Problem description » No line before the one containing "The image size is (689, 369)." should appear; that line and all lines after it, through the end of the data, are to be set down exactly.

[Saved entries]
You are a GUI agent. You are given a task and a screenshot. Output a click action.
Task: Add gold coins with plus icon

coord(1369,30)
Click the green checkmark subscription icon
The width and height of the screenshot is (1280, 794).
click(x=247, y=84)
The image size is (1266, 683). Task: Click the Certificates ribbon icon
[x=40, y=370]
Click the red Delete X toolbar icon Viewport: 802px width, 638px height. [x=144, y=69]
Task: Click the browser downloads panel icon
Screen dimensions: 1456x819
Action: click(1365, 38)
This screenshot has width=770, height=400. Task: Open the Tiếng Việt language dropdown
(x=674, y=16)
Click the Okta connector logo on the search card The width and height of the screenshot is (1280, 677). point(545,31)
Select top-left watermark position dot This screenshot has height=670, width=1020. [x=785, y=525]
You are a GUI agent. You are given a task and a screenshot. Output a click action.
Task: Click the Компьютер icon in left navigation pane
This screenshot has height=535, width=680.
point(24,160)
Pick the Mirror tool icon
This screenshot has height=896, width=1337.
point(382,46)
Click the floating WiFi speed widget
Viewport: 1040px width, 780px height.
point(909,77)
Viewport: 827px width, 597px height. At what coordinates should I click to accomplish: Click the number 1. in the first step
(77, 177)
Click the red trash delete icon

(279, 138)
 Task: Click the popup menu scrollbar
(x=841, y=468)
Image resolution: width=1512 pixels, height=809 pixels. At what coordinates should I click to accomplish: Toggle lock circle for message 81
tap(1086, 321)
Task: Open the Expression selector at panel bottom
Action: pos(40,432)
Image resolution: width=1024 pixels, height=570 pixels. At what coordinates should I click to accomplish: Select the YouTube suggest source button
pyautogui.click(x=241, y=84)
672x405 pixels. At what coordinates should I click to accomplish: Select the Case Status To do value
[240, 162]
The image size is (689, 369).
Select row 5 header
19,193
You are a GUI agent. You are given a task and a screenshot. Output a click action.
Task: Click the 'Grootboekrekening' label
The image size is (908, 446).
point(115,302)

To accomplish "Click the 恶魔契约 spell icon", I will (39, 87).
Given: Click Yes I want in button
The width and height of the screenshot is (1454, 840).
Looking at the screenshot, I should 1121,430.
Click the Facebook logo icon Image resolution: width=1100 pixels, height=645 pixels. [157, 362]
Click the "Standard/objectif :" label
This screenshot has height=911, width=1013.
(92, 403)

Reply »
The image size is (689, 369).
Select row 5 header
19,193
You are a GUI agent. You are given a task and a screenshot. Output a click action.
Task: Click the 'Grootboekrekening' label
The image size is (908, 446).
point(115,302)

To accomplish "Click the 恶魔契约 spell icon", I will (39, 87).
Given: Click Yes I want in button
The width and height of the screenshot is (1454, 840).
Looking at the screenshot, I should 1121,430.
Click the Facebook logo icon Image resolution: width=1100 pixels, height=645 pixels. [157, 362]
Click the "Standard/objectif :" label
This screenshot has height=911, width=1013.
(92, 403)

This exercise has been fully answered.